A Nvidia não apenas vendeu as pás durante a corrida do ouro da IA. Ela começou a comprar as minas.
A empresa alocou US$ 18,6 bilhões em investimentos do tipo venture durante um período de três meses encerrado em abril de 2026. Os títulos de capital não negociáveis da Nvidia aumentaram para US$ 42,3 bilhões, ante apenas US$ 3,2 bilhões um ano antes.
Seguindo o dinheiro
A cifra de US$ 18,6 bilhões representa o que a Nvidia direcionou para investimentos de risco durante seu trimestre fiscal. Os destinatários específicos da maior parte desse capital permanecem não divulgados, mas a Nvidia está focando em empresas de software e infraestrutura de IA.
Um acordo que surgiu publicamente: a Nvidia participou de uma rodada de investimento de US$ 300 milhões na Decart, uma startup de IA agora avaliada em quase US$ 4 bilhões.
A Nvidia gerou US$ 48,6 bilhões em fluxo de caixa livre durante o mesmo trimestre. Isso significa que os US$ 18,6 bilhões gastos em venture representaram aproximadamente 38% do seu fluxo de caixa livre.
A estratégia por trás do gasto
A Nvidia investe em uma startup de IA. Essa startup utiliza o financiamento para comprar mais GPUs da Nvidia. A Nvidia obtém tanto o potencial de valorização de equity quanto receita com hardware. A Nvidia evoluiu de ser um fornecedor exclusivo de hardware para o que analistas descrevem como um financiador ativo do ecossistema de IA.
O que isso significa para os investidores
Os US$ 48,6 bilhões em fluxo de caixa livre trimestral significam que a Nvidia pode sustentar esse nível de gastos com investimentos sem recorrer a dívidas, diluir os acionistas ou reduzir seu orçamento atual de P&D.

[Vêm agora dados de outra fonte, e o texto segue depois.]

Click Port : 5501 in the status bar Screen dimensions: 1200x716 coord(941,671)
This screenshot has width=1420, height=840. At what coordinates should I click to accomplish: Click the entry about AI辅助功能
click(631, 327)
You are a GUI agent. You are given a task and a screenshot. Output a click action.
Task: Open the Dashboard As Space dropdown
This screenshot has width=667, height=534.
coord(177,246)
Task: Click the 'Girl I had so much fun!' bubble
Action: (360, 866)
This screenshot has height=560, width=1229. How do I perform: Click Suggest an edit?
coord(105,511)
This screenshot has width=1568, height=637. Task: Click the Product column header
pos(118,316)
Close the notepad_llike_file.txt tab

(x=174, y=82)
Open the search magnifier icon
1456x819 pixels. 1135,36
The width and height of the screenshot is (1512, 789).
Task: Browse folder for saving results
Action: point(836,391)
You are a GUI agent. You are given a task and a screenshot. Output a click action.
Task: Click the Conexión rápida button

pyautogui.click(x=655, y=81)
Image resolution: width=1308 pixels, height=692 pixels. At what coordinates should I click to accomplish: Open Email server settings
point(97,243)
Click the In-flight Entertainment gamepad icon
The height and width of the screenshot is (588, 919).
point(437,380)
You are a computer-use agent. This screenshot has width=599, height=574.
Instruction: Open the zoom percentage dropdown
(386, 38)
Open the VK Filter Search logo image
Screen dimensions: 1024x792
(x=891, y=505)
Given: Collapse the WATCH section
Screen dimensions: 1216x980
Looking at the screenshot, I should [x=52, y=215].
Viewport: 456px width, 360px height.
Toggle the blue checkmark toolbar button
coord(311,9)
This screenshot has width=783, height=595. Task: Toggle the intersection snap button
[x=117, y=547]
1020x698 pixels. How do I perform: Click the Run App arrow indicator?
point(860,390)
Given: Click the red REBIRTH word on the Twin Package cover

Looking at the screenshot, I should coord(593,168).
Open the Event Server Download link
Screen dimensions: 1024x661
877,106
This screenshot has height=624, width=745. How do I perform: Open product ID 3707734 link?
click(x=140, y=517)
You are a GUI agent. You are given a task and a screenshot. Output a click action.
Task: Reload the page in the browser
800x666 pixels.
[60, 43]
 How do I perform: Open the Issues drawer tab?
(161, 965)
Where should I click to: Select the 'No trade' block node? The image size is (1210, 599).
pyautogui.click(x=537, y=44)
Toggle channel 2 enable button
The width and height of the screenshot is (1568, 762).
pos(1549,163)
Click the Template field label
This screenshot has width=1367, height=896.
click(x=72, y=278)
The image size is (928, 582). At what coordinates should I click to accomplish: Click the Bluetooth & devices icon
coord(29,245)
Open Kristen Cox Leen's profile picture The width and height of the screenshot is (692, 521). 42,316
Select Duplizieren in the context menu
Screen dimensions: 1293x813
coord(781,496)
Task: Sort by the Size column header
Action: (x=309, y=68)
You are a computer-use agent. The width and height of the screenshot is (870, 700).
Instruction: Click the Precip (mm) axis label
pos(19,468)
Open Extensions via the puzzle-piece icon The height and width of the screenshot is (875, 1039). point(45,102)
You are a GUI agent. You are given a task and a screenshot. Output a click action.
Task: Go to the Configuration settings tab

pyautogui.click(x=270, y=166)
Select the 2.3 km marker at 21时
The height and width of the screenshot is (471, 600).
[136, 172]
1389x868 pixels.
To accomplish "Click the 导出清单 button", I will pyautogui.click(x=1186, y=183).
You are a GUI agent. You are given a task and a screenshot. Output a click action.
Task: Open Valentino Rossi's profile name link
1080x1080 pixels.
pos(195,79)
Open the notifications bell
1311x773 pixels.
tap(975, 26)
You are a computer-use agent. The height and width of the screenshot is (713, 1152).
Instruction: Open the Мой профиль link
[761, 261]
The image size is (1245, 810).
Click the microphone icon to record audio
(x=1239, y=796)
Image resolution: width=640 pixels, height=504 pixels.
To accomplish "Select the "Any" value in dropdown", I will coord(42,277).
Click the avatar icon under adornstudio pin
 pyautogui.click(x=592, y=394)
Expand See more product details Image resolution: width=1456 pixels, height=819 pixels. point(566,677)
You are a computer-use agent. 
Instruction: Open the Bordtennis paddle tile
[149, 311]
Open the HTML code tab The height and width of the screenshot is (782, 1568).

No entanto, US$42,3 bilhões em títulos de capital não negociáveis significam que a Nvidia agora está fortemente exposta às avaliações de empresas privadas. Esses não são ativos líquidos. A Nvidia também está apostando massivamente no setor de IA, o mesmo setor que impulsiona sua receita principal de GPUs, criando risco de concentração tanto no lado de hardware quanto no lado do portfólio de investimentos simultaneamente. Além disso, a falta de transparência sobre para onde foi a maior parte dos US$18,6 bilhões levanta questões de governança para uma empresa pública que está alocando capital nessa escala em acordos privados não divulgados.